AUTHORS: Kim, Eun Mi MD, PhD et al
METHODS: One hundred forty patients were randomly assigned to 1 of the 2 groups depending on whether the ETT was softened by warming or not. The primary outcome was the incidence of epistaxis during NTI. The secondary outcome was nasotracheal navigability of the ETT, assessed by navigation grade and time required for insertion of ETT in each phase (from nose to oropharynx, from oropharynx to glottic inlet aided by cuff inflation if needed, and from glottic inlet to trachea).
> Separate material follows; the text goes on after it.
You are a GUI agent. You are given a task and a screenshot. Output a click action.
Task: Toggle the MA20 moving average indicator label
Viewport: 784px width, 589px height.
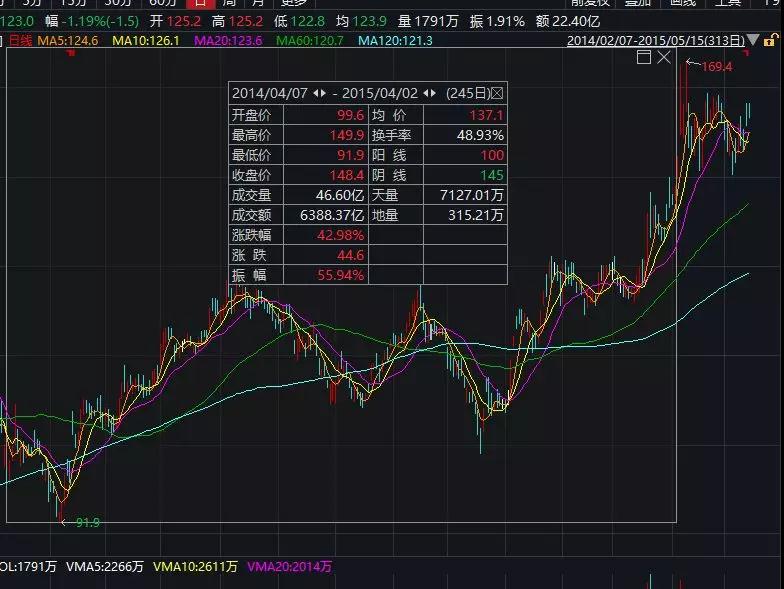(x=228, y=40)
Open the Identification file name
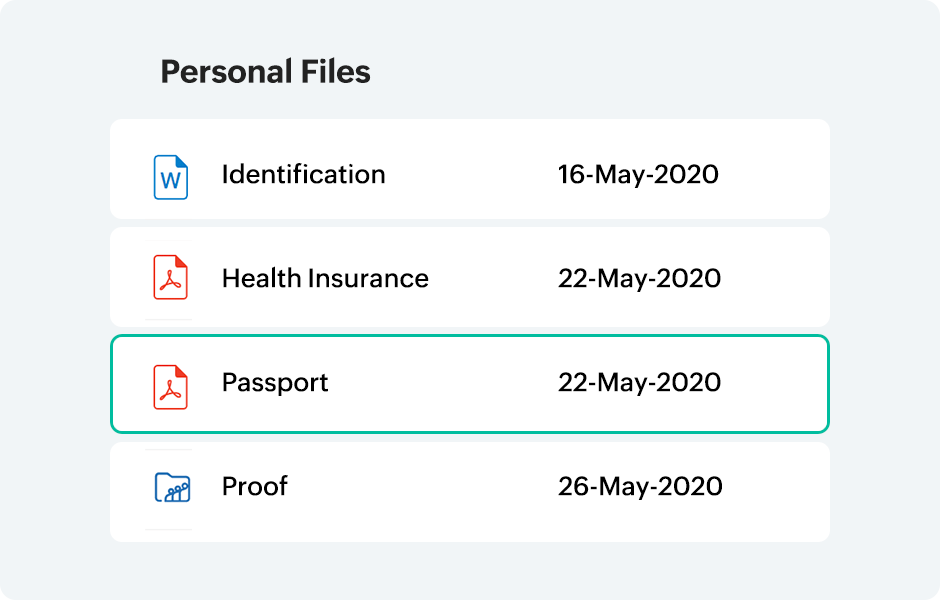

RESULTS: The ETTs were successfully inserted through the selected nostril of all 140 patients. In the thermosoftening group, the incidence and severity of epistaxis was significantly lower (7% vs 51%; difference of 44.2%; 95% confidence interval, 29.9%–56.2%; P < .001), and the ETT passed through the nasal cavity with lower resistance (P = .001) and less time (P < .001) when compared to the control group. No difference was found in the ease of ETT insertion (navigation grade and time required) from the oropharynx to the glottic inlet (P > .99 and P = .054, respectively) and from the glottic inlet to the trachea (P > .99 and P = .750, respectively) between the 2 groups. In both groups, all ETTs could be navigated into the trachea without the use of Magill forceps.
CONCLUSIONS: Supplemented with cuff inflation during videolaryngoscope-guided NTI, thermosoftening of the ETT telescoped into rubber catheters has a substantial benefit because it significantly reduces the incidence of epistaxis without worsening the oropharyngeal navigability of the ETT.